Когда «Верность» впервые показали на «Кинотавре», кинематографическая публика хихикала — как детсадовцы младшей группы, услышав от воспитательницы слово «жопа». Что говорить про обычных зрителей, чьим глазам предлагают сцену куннилингуса, а ушам вопрос «Ты у него сосала?». Острая нервная реакция в форме гнева или смеха типична для обществ, где сексуальность репрессирована. Как известно, «в СССР секса не было», потом его стало слишком много и на него наложили целый ряд запретов; в частности, была табуирована ненормативная лексика. Произошло это пять лет назад: первой жертвой стала картина Наталии Мещаниновой «Комбинат "Надежда"» по сценарию Любови Мульменко, так и не выпущенная в прокат. В том же 2014 году был кастрирован фильм Валерии Гай Германики «Да и да». Российская «новая волна», у которой к тому времени явственно обрисовалось женское лицо, была загнана в подцензурное русло. Мещанинова теперь снимает экзистенциально-экологическую драму, Гай Германика — «околоправославное кино». Опыт Нигины Сайфуллаевой в этом контексте и уникален, и показателен.

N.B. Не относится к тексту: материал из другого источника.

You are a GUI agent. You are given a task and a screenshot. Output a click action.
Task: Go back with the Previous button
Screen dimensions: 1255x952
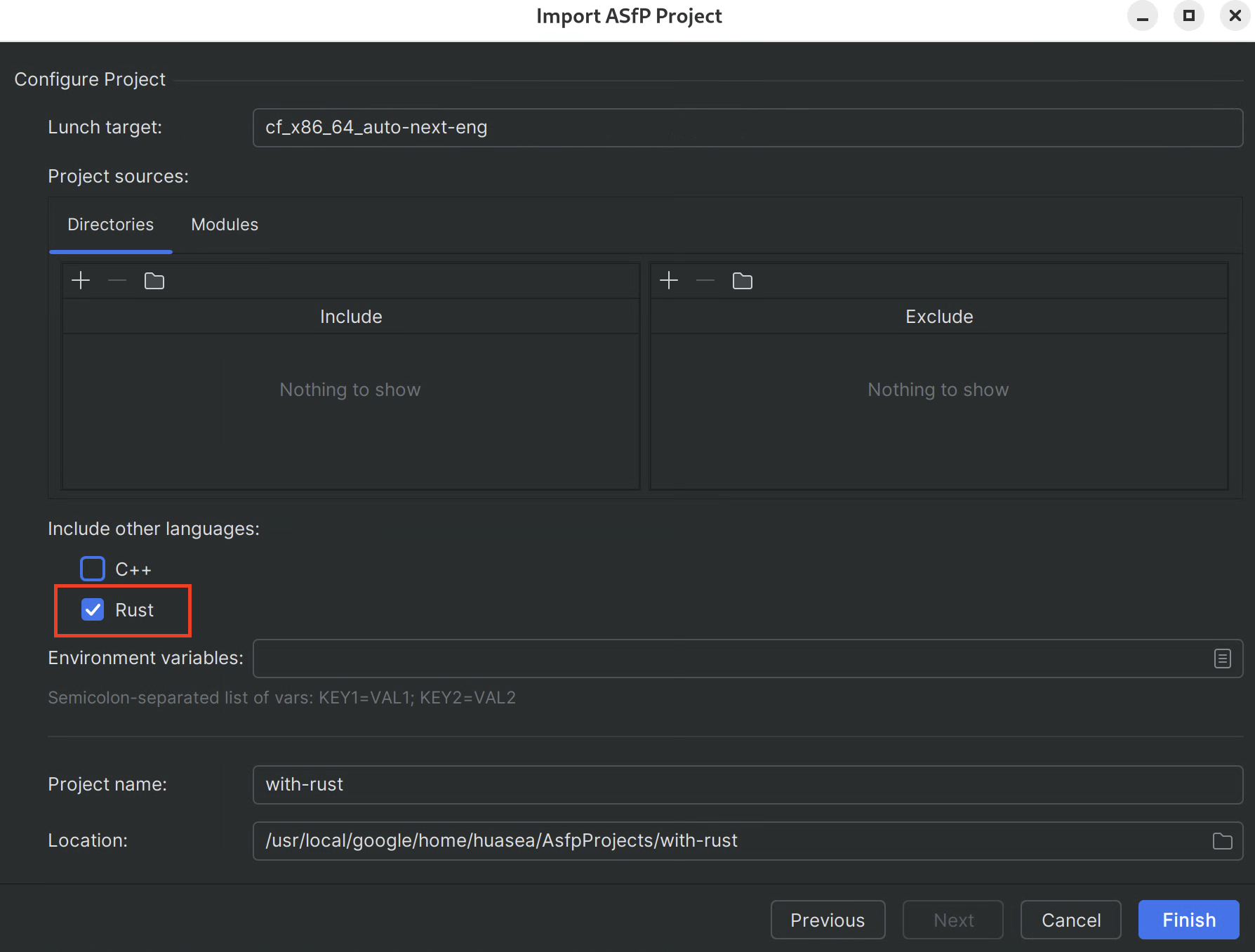click(x=828, y=919)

Ее дебютный фильм «Как меня зовут», снятый в том же роковом 2014-м по сценарию той же Мульменко, был феминистским перевертышем «Возвращения» Андрея Звягинцева. Вместо двух мальчиков отношения с отцом — реальным или символическим — выясняли две девочки. Они принадлежали к новой генерации и искали в мужчине одновременно отца, мужа и любовника, а также суррогатного отца будущего ребенка. Но даже если в этом сюжете и присутствовали элементы символики, в нем не было ничего сакрального или метафизического. Все очень конкретно и в «Верности», которую произвел тот же креативный дуэт Мульменко—Сайфуллаева.
Только сектанты и догматики могут увидеть здесь мизогинию и объективацию, унижение женщины, социально зависимой от мужчины. Эти упреки опровергаются не столько даже на драматургически-смысловом уровне, сколько на изобразительном и художественном.
Раскованный стиль фильма отвергает любой указующий перст и нажим. Все углубленные смыслы можно при желании считать, но они растворены в воздухе, наполненном сиюминутными желаниями. Этот стиль напоминает старую «новую волну» полувековой давности, так же как актриса Громова с ее русалочьей грацией и лицом, на которое всегда интересно смотреть,— родственница киногеничных героинь 1960-х. Сегодня, когда кинематографистов призывают либо вообще не думать ни о чем, либо зажать себя в тиски жестких политкорректных концепций, то, что делает Сайфуллаева, выглядит хоть каким-то выходом — хотя тоже, скорее всего, иллюзорным. Не делать серьезной мины, не раздуваться от амбиций, а просто следовать за казусами жизни, которая авось куда-то выведет.